Lesbian and gay rights are still not secure in the UK. This week the LGB Alliance – a group used to being smeared and misrepresented – came under further attack. With astonishing impudence, the LGBT+ Consortium, Gendered Intelligence, the LGBT Foundation, TransActual, and the Good Law Project ganged up with Mermaids UK in a staggering appeal to strip the LGB Alliance of its charitable status.
The legal action is being brought in the name of Mermaids UK, a controversial charity that works with transgender-identified children. If it wasn’t such a serious attack on a legitimate charity, the appeal would be laughable. It’s clear from their submission that Mermaids doesn’t much like the LGB Alliance, but hubris eclipses accuracy in their grounds of appeal.
In their submission to the court, Mermaids suggests that ‘around 70 people’ at the launch of the LGB Alliance in October 2019 resolved to set up an organisation to ‘advocate for trans-exclusionary or gender critical beliefs’.
As one of the 70 people present that night, I can assure Mermaids that it was fully trans-inclusive.
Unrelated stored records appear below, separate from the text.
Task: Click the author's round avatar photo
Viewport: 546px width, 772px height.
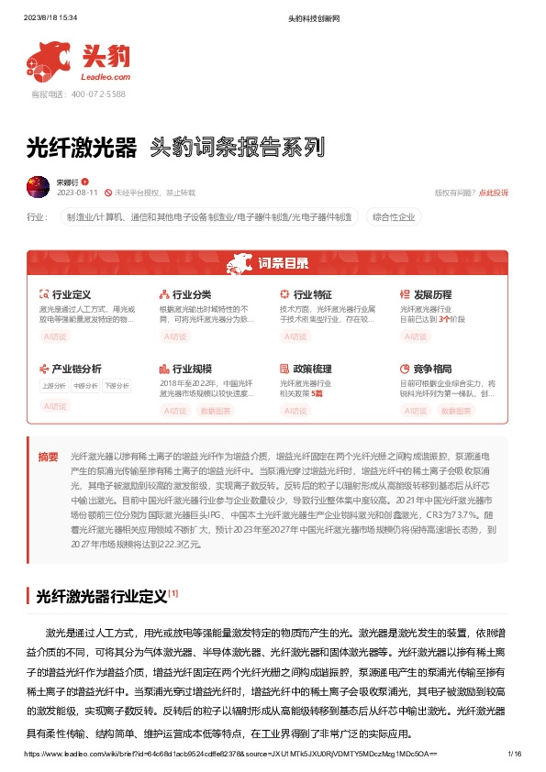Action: (x=38, y=186)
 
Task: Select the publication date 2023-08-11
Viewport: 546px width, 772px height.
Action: (x=77, y=193)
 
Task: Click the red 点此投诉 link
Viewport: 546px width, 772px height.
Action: (x=493, y=193)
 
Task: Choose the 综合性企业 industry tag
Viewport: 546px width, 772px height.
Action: (x=394, y=217)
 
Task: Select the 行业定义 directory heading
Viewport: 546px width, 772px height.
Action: (x=71, y=294)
It even heard from a transsexual who is also same-sex attracted (to be clear, a transsexual who was born male and is attracted to other male people). The meeting wasn’t public, though, as Mermaids alleged, it was strictly by invitation only, and we were urged to be discreet.
As I reported at the time, the caution turned out to be wise: the fall-out following the meeting was unforgiving. One Guardian columnist described the creation of the group as ‘frightening and nasty’ before announcing that ‘There is no LGB without the T.’ Exactly why there can be no LGB without the T is never explained, as there are plenty of trans-specific organisations that focus on the T without the LGB.
But legal action costs money. The fundraising for Mermaids’ appeal is being handled by the Good Law Project, led by the barrister Jolyon Maugham (who is most likely known to readers for clubbing a fox to death).
The crowdfunder is also vicious. It quotes from a speech made by Bev Jackson – co-founder of the Alliance – at a public meeting close to Grenfell Tower. The transcript records Jackson’s pledge for the LGB Alliance to build an organisation ‘to challenge the dominance of those who promote the damaging theory of gender identity.’ In a fit of apoplexy, the crowdfunder suggests this means the LGB Alliance’s purpose is the ‘denigration of trans people and the destruction of organisations that support them, in particular through political lobbying and campaigning for law change.’
This couldn’t be further from the truth. Jackson is completely right. This theory – that we all have an innate gender identity that alone determines whether we are men, women, or something else – has compromised LGB rights. Stonewall has swallowed this theory whole and has abandoned the concept of same-sex attraction. It now spreads the ludicrous idea that lesbians can have penises and gay men can have vaginas. Against such nonsense, the LGB Alliance was formed.
The theory does not help transsexuals either. I do not need some female gender identity to be trans; I am trans because I changed my body to become more comfortable with it. It might now resemble a woman’s body in some respects, but I will never be a woman. Understanding and accepting that truth brings me peace and security. Those who base their lives on gender identity can never prove their assertions, and are therefore vulnerable to rejection from anyone who does not share their faith. That is no way to live.
The hate brigade was out in force the night of Jackson’s speech. While those in the room engaged in rational discussions, protesters outside made a racket and silly youngsters let off smoke bombs – an idiotic idea and outrageous so close to Grenfell Tower.
There may be no smoke in the text of the fundraiser but there is a lot of hot air. Whoever conflated Jackson’s opposition to gender identity theory with the denigration of trans people needs to take a lesson in critical thinking. Their text is an attempt to denigrate rather than educate. With a sprinkling of weasel words and fictitious attacks, this propagandist hoped to stoke their followers into a frenzy and part them with their cash. In the end this worked: over £40,000 was raised within the first two days.
Considering how ridiculous the appeal is, we can only hope that it will be laughed out of court as it should.